### EXERCISE
Return exactly the lines of the records below, starting at the line that contains "Click the BoodleBox logo in title bar" and ending at the line that contains "Task: Select the Kubernetes navigation icon", with both of those lines kept.

---------- AVAILABLE RECORDS

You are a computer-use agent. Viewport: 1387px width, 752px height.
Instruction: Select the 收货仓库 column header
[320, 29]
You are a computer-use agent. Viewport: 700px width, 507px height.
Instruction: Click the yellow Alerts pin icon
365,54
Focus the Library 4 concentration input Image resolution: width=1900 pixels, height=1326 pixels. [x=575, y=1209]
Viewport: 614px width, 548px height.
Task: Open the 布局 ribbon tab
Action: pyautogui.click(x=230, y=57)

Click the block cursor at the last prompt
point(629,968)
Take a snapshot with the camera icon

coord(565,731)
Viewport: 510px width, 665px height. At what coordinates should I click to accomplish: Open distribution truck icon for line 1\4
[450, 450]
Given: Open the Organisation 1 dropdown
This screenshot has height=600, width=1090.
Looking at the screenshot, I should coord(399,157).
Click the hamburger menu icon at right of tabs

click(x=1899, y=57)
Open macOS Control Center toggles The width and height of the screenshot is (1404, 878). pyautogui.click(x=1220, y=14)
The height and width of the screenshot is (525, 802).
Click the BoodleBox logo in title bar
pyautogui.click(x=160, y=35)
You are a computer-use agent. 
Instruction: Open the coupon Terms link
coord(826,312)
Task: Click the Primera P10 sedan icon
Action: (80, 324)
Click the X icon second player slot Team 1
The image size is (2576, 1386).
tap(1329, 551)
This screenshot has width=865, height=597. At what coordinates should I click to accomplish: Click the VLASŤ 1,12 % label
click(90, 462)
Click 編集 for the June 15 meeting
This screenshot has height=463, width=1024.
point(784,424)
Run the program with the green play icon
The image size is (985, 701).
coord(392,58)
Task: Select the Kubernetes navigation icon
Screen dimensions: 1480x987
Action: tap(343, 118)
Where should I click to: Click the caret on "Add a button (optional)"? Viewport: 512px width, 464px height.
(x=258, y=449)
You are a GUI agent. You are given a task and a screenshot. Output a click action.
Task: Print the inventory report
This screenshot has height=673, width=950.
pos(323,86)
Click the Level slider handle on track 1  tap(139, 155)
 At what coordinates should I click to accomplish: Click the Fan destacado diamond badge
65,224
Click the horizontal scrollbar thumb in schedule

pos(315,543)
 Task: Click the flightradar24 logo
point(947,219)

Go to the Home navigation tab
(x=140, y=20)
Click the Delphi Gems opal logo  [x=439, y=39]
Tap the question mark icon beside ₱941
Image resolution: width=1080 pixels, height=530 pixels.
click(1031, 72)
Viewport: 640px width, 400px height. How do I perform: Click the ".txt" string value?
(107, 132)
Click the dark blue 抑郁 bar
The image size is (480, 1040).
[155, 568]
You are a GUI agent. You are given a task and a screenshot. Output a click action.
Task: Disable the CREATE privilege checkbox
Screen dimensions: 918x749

--------------------

### WRITTEN RESPONSE
Click the BoodleBox logo in title bar
pyautogui.click(x=160, y=35)
You are a computer-use agent. 
Instruction: Open the coupon Terms link
coord(826,312)
Task: Click the Primera P10 sedan icon
Action: (80, 324)
Click the X icon second player slot Team 1
The image size is (2576, 1386).
tap(1329, 551)
This screenshot has width=865, height=597. At what coordinates should I click to accomplish: Click the VLASŤ 1,12 % label
click(90, 462)
Click 編集 for the June 15 meeting
This screenshot has height=463, width=1024.
point(784,424)
Run the program with the green play icon
The image size is (985, 701).
coord(392,58)
Task: Select the Kubernetes navigation icon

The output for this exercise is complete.